It was gratifying to see that late last week, blogger Nate Silver took the advice offered by my old boss Harrison Hickman (and presumably many others) and established a procedure to allow pollsters to audit the data from their polls that appear in the database on Silver's website, FiveThirtyEight. Good move.
This week, I want to look at the flip side of that issue, a finding that I mentioned in passing in last week's column. Silver recently scored the accuracy of 4,670 horse race polls from 264 pollsters conducted in the final three weeks of hundreds of campaigns going back to 1998. He then calculated "raw" accuracy scores using a regression model that he says effectively levels the playing field among pollsters by controlling for factors that can affect accuracy, such as the number of interviews, the type of election and the time between the poll and the election.
Silver then took a close look at two sets of pollsters that "have made a public commitment to disclosure and transparency": Members of the National Council on Public Polls (NCPP), who by definition abide by NCPP's Principles of Disclosure, and pollsters that have endorsed the Transparency Initiative launched this year by the American Association for Public Opinion Research (AAPOR).
Silver says his regression models show that pollsters with the NCPP/AAPOR designation were more accurate than the rest, and the relationship grew stronger for some over time: "If they were strong before," he writes, "they were more likely to remain strong; if they were weak before, they were more likely to improve."
This finding raised a few cautious eyebrows in the survey world. Frank Newport, AAPOR's current president and Gallup Poll editor-in-chief, refrained from evaluating Silver's findings except to underscore AAPOR's "long-standing commitment" to disclosure and transparency. He also shared, via e-mail, the assumption "that polling organizations that adhere to AAPOR standards will tend to be among the best in the business."
NCPP President Evans Witt spoke more directly to the linkage between transparency and accuracy: "Those who conduct and sponsor quality research are often first in line to disclose relevant information about their surveys.
"On the other end of the spectrum," he added, "there is no way to assess the quality of surveys about which the relevant information has not been disclosed."
However, Witt also offered a caution: "As much as we might like to think otherwise, disclosure does not equal quality. Full and complete disclosure does not turn a poorly crafted survey with shoddy methodology into quality research."
Separately, Silver made clear that neither AAPOR nor NCPP endorse his ratings "in any implicit or explicit way."
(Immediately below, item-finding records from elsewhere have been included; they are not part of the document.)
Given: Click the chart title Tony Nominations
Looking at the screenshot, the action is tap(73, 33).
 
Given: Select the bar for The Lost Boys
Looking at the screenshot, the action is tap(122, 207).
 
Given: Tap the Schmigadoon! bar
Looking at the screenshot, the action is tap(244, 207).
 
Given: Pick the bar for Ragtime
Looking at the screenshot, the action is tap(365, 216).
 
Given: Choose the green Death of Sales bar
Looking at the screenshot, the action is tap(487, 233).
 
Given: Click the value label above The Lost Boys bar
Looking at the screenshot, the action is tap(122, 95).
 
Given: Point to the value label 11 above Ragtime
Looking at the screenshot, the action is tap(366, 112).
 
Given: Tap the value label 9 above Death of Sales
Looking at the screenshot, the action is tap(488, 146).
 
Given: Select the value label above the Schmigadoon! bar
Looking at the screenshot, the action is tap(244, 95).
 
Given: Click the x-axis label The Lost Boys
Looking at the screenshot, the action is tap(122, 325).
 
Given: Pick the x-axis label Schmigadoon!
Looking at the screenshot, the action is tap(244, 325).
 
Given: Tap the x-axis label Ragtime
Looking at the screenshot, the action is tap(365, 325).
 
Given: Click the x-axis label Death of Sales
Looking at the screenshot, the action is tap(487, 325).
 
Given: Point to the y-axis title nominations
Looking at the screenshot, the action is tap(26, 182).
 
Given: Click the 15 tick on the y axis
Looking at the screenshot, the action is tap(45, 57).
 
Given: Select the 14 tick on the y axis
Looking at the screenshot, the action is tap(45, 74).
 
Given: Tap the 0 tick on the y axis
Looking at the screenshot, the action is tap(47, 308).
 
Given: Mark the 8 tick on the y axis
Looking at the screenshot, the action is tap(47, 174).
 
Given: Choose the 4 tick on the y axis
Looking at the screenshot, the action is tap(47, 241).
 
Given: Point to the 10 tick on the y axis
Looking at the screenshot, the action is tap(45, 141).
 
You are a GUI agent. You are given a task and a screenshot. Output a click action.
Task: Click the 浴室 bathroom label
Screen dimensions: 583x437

I have to admit that I want to believe the effect Silver identifies is real. I am a strong supporter of AAPOR's Transparency Initiative and have advocated scoring the quality of pollster disclosure. The pollsters I know that are most active in AAPOR and NCPP are typically the first to disclose information when I request it. They also tend to be more grounded in "tested practices" and the true science of survey research.
So in that sense, I assume that if Silver's NCPP/AAPOR effect is real, it is less about transparency per se than about other pollster values and practices that often correlate with it.
We should be clear, of course, that whatever one makes of Silver's findings, they are not about a literal cause-and-effect relationship between transparency and accuracy. I don't think anyone would argue that endorsing the transparency initiative last month "caused" pollsters' surveys to be more accurate a year or 10 years ago.
But as much as I want to believe in the effect, I still have questions. Virtually all of the observed effect rests on a number of regression models. The biggest open question is whether Silver's initial raw score model leveled the playing field among pollsters as advertised, so that the error scores for, say, a pollster that conducts mostly polls in presidential general elections are comparable to those from a pollster that conducts a lot of statewide polls in governor and U.S. Senate races.
I asked Silver about two possibilities: Would the effect still be present if he examined only general elections for Senate and governor (as many of the NCPP/AAPOR organizations poll mostly in national elections for president)? And would it still be present if he did the analysis without super-accurate SurveyUSA, which accounts for more than half the polls in his NCPP/AAPOR category?
The short answer is that he thinks the effect holds up in both cases, although he concedes that when treating SurveyUSA as a separate variable on the sort of straightforward regression analysis of all of the raw scores, it "dips closer to the 90 percent confidence threshold in some circumstances, but it depends on exactly which assumptions you make."
Patrick Murray, director of the Monmouth University Polling Institute, did his own analysis of Silver's raw error scores and says he found more variation within each group (NCPP/AAPOR versus the rest) than between them. The group differences "appear to be idiosyncratic," he said via e-mail, if limited to pollsters with 10 or more surveys in Silver's database, "thus arguing for evaluating each pollster on its own merits, not by group evaluation."
Confused? Me too. I'd like to believe in the transparency effect, but I need to see more evidence.